Les chiffres sont encore plus préoccupants pour certaines catégories. Ainsi, 75 % des travailleurs LGBTQIA+ déclarent avoir déjà été confrontés à un manager toxique au cours de leur carrière, contre 70 % pour l’ensemble des salariés.
Les conséquences de ces comportements sont graves. Près de la moitié des employés (47 %) affirment que le comportement toxique de leur supérieur génère du stress, de l’épuisement professionnel ou une dégradation de leur santé mentale. Un tiers des salariés rapportent également des pertes financières, que ce soit par manque de récompenses ou de promotions.
Face à cette situation, les salariés adoptent différentes stratégies. La majorité (66 %) tentent de répondre aux exigences de leur manager en travaillant davantage, y compris le week-end ou pendant leurs jours de repos. Par ailleurs, deux tiers des employés ont déjà changé d’emploi en raison d’un management toxique.

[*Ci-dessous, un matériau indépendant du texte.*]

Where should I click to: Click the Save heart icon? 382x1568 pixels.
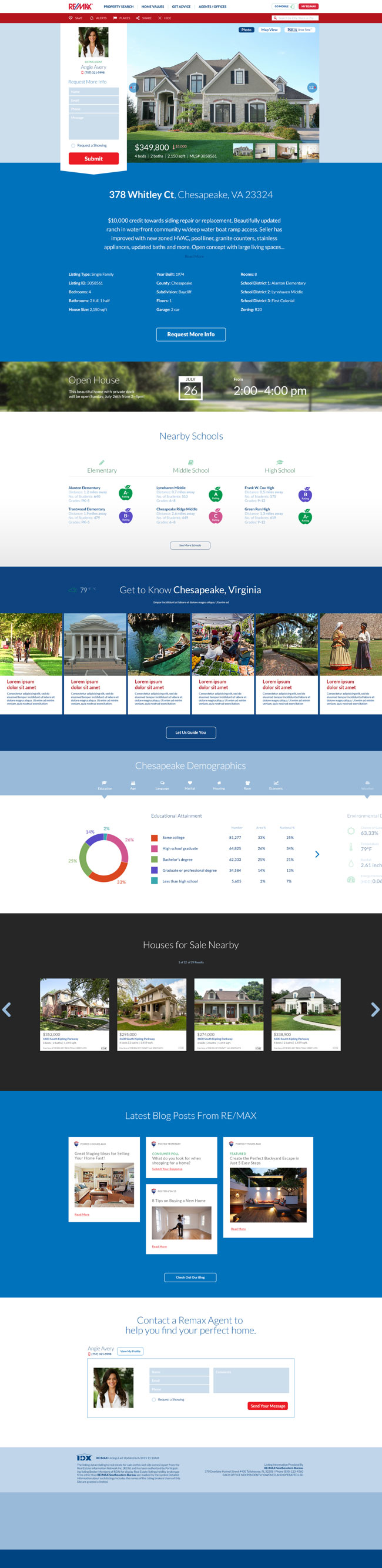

Pour faire face à ces difficultés, plus de la moitié des travailleurs (53 %) ont eu recours à une thérapie. Si certains évitent de signaler ces comportements par crainte d’aggraver les tensions, d’autres osent réagir. En effet, 55 % des salariés ont pris au moins une mesure pour contrer les agissements de leur supérieur. Les jeunes actifs de la génération Z se distinguent particulièrement : 73 % d’entre eux ont déjà réagi face à un manager toxique.

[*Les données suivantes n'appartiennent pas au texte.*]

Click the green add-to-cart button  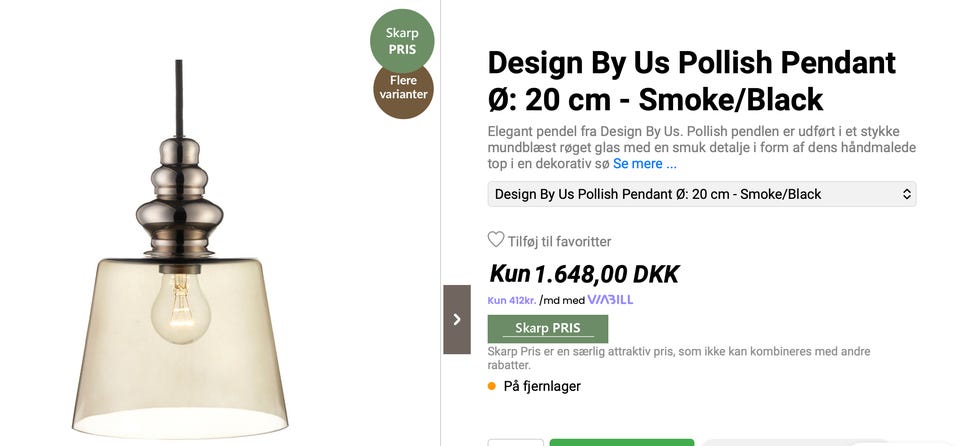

Les raisons de ces comportements toxiques sont souvent attribuées à des pressions externes. Ainsi, 71 % des salariés estiment que les conditions économiques actuelles alimentent le stress en entreprise. L’intelligence artificielle joue également un rôle : 44 % des employés déclarent que leur entreprise investit davantage dans l’IA que dans la formation des managers ou le développement des futurs leaders.
« Nous traversons le plus grand cycle d’investissement technologique depuis une génération, mais le volet humain du travail est négligé. Un management toxique n’est pas une question de caractère, mais d’échec en matière d’investissement. Ces managers n’ont jamais été formés ni évalués selon des normes claires, et on leur demande aujourd’hui de diriger une transformation pour laquelle ils n’étaient pas préparés, avant même l’arrivée de l’IA. »
— Libby Rodney, Chief Strategy Officer chez Harris Poll
Pour la majorité des salariés, la solution est évidente : il ne s’agit pas de réduire les investissements en IA ou d’augmenter les salaires, mais de renforcer la formation des managers. En effet, 64 % des employés estiment que des programmes de leadership plus robustes constituent la meilleure réponse à ces pratiques toxiques.